**Aim of the exercise:**
In the forum post below about porting a Gaussian blur shader, how much slower does the poster say the new compute shader runs than the fragment shader?

Archives Discussions

vlj · ‎06-04-2014

Hi,

I'm trying to port a gaussian blur fragment shader to a gaussian blur compute shader.

According to GPU Perf Studio the original fragment shader is bandwidth bound on a hd7750 so such a port make sense.

However the new compute shader is 4 time slower than the fragment shader.

I use a local size of 8x8 with a shared memory of 48x32 vec4 (do I reduce occupancy by allocating too much LDS ?). The dispatch grid is 210x32.
According to gpu perf studio I'm ALU bound and reducing the loop count in the kernel reduce the execution time.

This is surprising as the computation are the same as in the original fragment shader.

Here are the fragment shaders and the compute shaders.

I tried to output 4 pixels in the compute shader but it didn't change anything.

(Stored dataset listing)
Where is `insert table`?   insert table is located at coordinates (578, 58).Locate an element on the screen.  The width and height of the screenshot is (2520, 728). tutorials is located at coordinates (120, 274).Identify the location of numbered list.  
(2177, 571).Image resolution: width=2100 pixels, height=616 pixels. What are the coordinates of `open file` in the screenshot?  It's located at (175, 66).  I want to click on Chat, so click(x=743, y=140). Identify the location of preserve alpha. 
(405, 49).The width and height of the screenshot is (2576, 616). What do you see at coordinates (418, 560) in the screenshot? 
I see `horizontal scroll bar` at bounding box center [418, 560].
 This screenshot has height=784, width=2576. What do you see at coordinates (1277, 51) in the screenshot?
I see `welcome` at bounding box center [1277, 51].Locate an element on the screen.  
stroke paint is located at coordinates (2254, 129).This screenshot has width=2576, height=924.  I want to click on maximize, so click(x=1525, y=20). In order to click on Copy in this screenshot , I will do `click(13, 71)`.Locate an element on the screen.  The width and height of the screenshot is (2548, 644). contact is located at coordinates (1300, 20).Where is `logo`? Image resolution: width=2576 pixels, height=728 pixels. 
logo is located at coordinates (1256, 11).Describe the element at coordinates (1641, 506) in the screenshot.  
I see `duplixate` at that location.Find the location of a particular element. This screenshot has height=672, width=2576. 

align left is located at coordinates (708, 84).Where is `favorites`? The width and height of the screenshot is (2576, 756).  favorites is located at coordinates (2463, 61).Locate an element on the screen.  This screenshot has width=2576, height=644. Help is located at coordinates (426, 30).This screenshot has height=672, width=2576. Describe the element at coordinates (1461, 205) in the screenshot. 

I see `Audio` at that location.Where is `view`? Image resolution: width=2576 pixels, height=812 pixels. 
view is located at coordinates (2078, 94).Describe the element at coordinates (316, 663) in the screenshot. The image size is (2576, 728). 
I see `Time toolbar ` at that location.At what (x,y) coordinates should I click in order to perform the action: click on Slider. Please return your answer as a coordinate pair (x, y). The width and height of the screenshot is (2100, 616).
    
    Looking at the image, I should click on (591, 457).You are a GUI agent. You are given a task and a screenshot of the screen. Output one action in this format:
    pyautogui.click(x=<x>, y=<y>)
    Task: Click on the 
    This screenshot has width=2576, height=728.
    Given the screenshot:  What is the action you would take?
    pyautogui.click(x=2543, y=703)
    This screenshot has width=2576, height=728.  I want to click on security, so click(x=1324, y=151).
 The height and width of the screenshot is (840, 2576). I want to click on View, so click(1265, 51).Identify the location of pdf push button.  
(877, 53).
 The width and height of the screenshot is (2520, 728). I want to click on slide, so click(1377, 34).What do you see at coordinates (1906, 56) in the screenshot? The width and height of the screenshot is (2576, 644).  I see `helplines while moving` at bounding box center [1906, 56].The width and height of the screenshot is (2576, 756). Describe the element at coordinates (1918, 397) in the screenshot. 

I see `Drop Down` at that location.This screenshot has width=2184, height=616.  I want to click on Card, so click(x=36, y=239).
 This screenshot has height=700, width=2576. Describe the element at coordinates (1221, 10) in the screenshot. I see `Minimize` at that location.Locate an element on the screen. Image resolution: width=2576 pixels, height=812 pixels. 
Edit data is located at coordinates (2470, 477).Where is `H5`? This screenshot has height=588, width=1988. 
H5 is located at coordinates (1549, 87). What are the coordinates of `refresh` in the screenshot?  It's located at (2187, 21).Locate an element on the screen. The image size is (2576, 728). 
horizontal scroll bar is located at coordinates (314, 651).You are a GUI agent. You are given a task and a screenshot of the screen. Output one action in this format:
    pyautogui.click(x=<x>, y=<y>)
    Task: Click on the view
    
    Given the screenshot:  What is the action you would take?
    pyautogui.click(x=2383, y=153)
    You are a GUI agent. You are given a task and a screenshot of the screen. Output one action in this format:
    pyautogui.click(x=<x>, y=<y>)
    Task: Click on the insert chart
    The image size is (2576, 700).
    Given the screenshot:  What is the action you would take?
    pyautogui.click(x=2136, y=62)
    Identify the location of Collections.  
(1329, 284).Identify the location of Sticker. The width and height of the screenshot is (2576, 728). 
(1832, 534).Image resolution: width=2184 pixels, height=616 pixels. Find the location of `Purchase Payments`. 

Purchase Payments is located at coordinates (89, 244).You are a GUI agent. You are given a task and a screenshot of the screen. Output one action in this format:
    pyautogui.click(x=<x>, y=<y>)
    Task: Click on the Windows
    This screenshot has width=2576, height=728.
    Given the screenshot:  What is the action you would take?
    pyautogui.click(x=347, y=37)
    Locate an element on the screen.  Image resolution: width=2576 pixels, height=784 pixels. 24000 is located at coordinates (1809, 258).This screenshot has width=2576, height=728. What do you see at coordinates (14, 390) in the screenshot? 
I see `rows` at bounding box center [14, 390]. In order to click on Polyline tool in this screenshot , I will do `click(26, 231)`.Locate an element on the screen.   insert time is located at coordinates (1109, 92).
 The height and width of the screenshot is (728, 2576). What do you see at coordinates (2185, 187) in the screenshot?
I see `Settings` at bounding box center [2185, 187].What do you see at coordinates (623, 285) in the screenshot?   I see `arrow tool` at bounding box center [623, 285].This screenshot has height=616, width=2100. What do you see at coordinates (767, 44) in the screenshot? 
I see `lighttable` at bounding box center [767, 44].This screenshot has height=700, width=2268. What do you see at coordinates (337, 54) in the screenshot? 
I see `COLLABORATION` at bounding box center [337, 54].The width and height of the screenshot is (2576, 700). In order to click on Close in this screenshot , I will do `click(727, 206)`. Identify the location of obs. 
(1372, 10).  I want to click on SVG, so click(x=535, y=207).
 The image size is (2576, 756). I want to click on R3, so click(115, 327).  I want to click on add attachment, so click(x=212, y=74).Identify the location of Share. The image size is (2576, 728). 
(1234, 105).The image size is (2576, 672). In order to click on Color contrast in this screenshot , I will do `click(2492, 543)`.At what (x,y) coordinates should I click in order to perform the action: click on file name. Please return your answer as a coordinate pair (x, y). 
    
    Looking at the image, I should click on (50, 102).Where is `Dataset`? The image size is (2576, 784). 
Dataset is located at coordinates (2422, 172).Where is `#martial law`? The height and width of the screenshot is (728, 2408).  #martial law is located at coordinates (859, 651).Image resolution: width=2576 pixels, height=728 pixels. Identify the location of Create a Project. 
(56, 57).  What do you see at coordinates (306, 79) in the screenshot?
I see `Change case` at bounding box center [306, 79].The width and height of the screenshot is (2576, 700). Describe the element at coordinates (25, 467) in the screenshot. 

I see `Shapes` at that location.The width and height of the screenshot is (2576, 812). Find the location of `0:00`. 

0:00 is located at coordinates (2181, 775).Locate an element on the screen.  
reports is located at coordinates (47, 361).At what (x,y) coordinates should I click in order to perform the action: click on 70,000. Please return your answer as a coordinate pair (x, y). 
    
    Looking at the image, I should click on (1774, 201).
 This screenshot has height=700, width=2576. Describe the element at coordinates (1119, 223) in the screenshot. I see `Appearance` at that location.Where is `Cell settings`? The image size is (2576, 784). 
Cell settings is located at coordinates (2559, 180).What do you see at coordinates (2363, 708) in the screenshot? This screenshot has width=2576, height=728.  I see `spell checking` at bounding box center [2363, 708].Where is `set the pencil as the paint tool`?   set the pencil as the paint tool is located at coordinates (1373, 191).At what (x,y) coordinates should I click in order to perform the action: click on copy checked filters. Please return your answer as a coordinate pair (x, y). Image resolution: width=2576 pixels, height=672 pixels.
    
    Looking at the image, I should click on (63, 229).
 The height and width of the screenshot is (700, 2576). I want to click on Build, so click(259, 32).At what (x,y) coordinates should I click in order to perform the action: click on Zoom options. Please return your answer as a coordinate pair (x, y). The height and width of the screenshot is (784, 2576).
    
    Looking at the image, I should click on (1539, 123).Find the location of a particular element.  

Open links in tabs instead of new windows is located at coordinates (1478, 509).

**Response to the exercise:**
Four times slower.